_AIM OF THE TASK_
Filter on the word "next": copy each matching line from the listing below.

--

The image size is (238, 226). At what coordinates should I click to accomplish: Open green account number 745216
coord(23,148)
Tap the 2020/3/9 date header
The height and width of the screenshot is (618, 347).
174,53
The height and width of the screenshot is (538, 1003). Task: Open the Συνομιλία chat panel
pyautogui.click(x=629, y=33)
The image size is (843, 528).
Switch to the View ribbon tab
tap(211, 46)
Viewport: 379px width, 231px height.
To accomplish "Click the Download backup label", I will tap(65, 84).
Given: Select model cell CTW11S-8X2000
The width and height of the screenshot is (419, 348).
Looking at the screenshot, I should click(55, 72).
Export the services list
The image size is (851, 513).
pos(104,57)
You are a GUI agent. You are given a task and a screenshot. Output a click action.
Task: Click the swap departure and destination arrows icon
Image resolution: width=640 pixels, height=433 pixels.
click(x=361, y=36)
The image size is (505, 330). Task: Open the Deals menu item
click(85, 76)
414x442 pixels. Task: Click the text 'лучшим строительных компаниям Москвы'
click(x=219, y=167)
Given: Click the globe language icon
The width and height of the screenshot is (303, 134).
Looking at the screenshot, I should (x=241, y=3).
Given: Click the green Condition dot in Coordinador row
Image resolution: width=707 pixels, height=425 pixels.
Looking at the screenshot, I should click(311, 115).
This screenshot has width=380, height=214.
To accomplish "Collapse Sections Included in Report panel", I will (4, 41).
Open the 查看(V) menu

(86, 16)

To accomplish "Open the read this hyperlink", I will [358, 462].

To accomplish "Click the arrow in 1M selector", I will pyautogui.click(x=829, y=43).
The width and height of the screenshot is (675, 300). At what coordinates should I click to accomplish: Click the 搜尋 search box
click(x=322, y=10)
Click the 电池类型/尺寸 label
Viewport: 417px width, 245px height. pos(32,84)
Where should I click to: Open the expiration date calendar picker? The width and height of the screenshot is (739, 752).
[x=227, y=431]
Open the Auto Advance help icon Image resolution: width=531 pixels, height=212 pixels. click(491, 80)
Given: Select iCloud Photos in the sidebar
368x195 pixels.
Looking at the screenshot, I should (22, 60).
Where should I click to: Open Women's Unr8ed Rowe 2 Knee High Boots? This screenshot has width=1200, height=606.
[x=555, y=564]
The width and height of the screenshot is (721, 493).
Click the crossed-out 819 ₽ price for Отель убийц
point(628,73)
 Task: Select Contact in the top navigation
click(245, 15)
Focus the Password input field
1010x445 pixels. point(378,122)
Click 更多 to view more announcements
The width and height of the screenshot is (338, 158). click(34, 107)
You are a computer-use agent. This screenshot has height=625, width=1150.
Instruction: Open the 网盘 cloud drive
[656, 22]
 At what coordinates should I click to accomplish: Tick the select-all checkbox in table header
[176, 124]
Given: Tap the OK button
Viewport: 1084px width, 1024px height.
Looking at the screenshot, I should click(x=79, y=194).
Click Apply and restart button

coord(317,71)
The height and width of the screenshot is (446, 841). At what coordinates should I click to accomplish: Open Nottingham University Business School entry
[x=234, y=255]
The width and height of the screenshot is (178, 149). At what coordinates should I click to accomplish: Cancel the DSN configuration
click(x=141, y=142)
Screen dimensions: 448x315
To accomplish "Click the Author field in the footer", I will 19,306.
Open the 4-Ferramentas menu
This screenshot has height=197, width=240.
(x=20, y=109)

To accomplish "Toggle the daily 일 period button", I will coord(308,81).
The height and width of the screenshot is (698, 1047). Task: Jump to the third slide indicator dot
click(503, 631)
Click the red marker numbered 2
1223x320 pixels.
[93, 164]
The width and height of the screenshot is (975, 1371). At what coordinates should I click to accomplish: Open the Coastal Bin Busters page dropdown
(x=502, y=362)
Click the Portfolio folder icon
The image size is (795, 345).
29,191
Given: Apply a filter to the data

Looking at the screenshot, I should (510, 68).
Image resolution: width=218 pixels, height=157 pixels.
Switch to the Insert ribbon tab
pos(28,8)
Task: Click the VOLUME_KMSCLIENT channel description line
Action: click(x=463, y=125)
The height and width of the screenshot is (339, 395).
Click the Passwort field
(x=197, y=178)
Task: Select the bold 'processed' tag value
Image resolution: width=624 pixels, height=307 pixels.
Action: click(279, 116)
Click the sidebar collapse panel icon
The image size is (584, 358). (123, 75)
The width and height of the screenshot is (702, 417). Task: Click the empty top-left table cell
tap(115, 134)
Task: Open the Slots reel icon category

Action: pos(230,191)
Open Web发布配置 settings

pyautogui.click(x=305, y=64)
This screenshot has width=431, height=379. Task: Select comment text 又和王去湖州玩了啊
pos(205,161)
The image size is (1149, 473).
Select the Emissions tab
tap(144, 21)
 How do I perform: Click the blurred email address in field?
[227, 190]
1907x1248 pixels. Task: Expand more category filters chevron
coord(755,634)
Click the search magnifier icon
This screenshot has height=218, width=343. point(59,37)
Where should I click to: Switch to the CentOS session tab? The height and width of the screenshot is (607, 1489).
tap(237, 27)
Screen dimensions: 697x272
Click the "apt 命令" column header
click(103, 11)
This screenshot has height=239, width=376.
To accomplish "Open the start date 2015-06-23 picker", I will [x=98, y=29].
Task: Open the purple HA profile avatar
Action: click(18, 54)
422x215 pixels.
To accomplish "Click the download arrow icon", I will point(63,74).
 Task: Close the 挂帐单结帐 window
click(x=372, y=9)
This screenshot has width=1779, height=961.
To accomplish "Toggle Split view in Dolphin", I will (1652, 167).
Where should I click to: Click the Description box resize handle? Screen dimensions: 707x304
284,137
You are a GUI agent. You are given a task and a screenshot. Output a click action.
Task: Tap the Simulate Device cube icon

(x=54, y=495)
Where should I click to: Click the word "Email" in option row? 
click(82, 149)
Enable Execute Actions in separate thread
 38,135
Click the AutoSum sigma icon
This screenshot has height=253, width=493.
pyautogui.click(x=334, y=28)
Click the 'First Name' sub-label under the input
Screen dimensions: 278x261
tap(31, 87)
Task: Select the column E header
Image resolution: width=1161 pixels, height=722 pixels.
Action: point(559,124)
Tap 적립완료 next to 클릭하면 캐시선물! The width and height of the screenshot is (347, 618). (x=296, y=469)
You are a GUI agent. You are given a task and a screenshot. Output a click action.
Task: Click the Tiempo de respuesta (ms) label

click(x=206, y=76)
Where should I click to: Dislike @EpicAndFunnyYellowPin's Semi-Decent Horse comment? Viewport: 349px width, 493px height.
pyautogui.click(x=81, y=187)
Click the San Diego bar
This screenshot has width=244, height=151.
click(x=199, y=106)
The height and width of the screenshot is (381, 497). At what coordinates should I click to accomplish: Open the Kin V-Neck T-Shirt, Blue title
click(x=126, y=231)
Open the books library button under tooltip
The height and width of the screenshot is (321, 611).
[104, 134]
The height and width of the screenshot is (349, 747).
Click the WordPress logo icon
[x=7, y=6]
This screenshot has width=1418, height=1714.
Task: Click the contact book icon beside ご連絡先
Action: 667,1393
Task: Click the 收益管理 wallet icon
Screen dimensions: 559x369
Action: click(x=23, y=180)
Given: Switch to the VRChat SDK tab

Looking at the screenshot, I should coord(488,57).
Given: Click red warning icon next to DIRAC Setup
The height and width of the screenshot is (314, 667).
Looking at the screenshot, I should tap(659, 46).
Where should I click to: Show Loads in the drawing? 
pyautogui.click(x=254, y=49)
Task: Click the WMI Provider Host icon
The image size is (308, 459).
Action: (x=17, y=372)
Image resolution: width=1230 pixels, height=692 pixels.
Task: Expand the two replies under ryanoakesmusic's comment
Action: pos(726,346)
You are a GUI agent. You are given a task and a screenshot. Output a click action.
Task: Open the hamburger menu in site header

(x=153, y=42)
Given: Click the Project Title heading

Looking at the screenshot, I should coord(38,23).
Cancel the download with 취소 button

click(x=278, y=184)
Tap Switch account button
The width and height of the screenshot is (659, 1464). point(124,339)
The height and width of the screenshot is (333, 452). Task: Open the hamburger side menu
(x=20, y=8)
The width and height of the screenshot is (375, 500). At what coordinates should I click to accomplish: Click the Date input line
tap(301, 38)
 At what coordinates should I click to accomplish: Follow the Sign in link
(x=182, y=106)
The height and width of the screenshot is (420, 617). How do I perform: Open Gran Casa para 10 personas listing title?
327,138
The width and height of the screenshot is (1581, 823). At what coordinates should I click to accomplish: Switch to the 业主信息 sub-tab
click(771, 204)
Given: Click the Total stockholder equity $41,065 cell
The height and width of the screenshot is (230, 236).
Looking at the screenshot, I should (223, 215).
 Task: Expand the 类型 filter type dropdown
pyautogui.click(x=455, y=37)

--

_ANSWER BELOW_
Tap 적립완료 next to 클릭하면 캐시선물! The width and height of the screenshot is (347, 618). (x=296, y=469)
Given: Click red warning icon next to DIRAC Setup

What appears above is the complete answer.